Rather than sharing test case definitions (some teams would not even have a written track of them), and having to understand the logic for integration or end to end tests, some people want to get automated checks to verify that everything is covered. Here is when the structuring of logical tests happen: they want to turn logical tests into structure tests.
The most typical example is when someone wants to get the code coverage percentage of integration or of end to end tests. While this is possible, it is very expensive and heavy to do, and it makes just about relative sense to do so.
How do we turn a logical test into a structural test?

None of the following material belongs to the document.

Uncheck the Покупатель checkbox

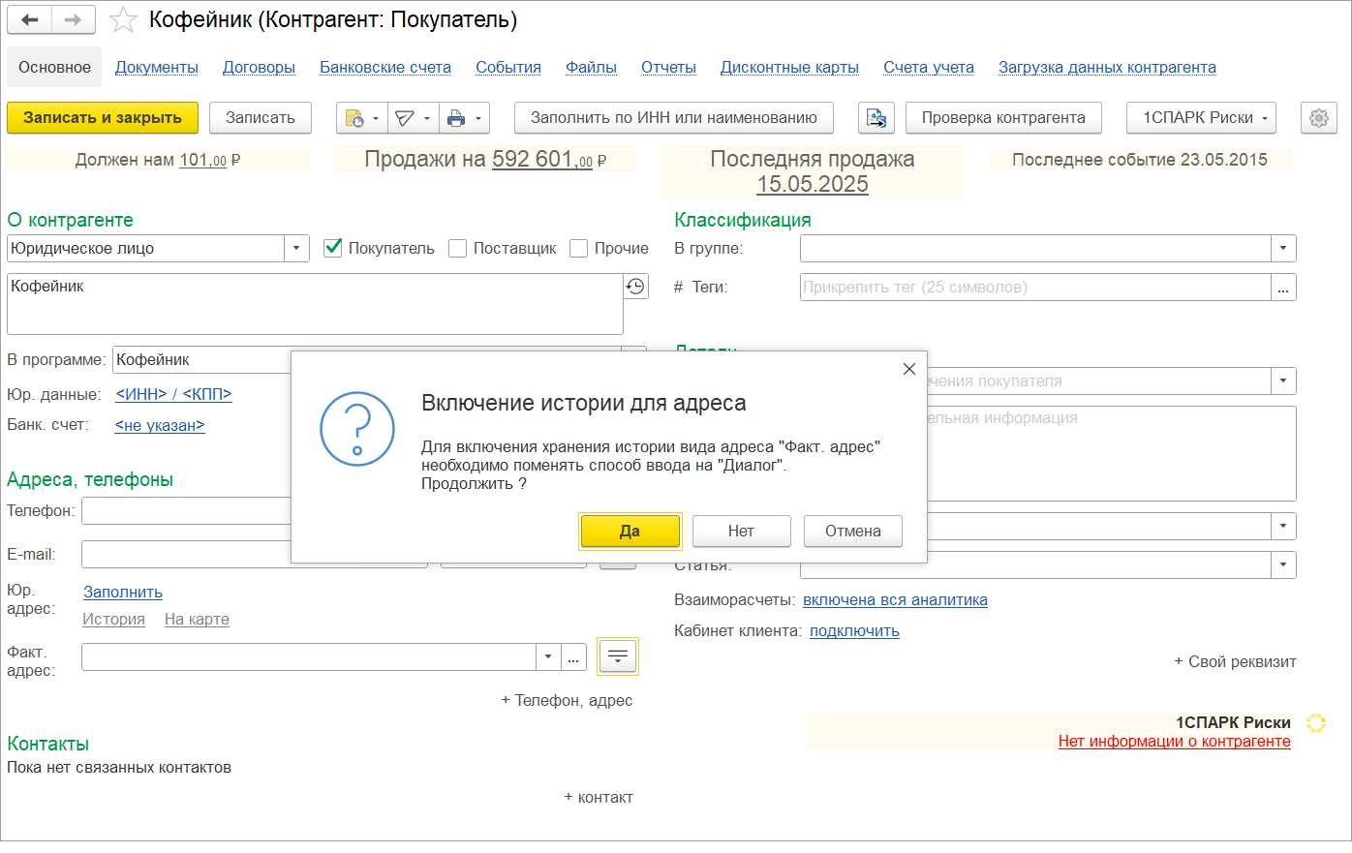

First, you need to instrument the code. This means that the code will be modified to be compiled and saved alongside the line numbers and other sets of instructions to measure its coverage when each line is executed as a result of a call from a different piece of code.
Then you need to have that instrumented code available for the test package to interact with it. This could be done with some sort of packaging tool such as docker, building them directly together locally or building everything in the cloud. Whichever way you do this, it means you need to use quite a lot of space, since you need space for both pieces of code as well as all the instrumentation.
Once you execute the tests, you should be able to see the results of the number of lines that were hit during the execution of the tests. However, what does that mean as a quality measure?
Is code coverage the ultimate quality measure?
We talk about code coverage when we deal with unit tests, because with unit tests we are checking the structure of the code. In that scenario, it makes sense to use this as a quality measuring tool. We know what the code looks like or will look like when we write the tests, we want to check the application on a structural level and validate it this way. Therefore, we validate that all lines or branches of the code are being executed when tests run, and if there are issues they should arise from that execution. We can also validate the quality of our tests, as if we have missed pieces of code from being executed, we are likely missing tests too.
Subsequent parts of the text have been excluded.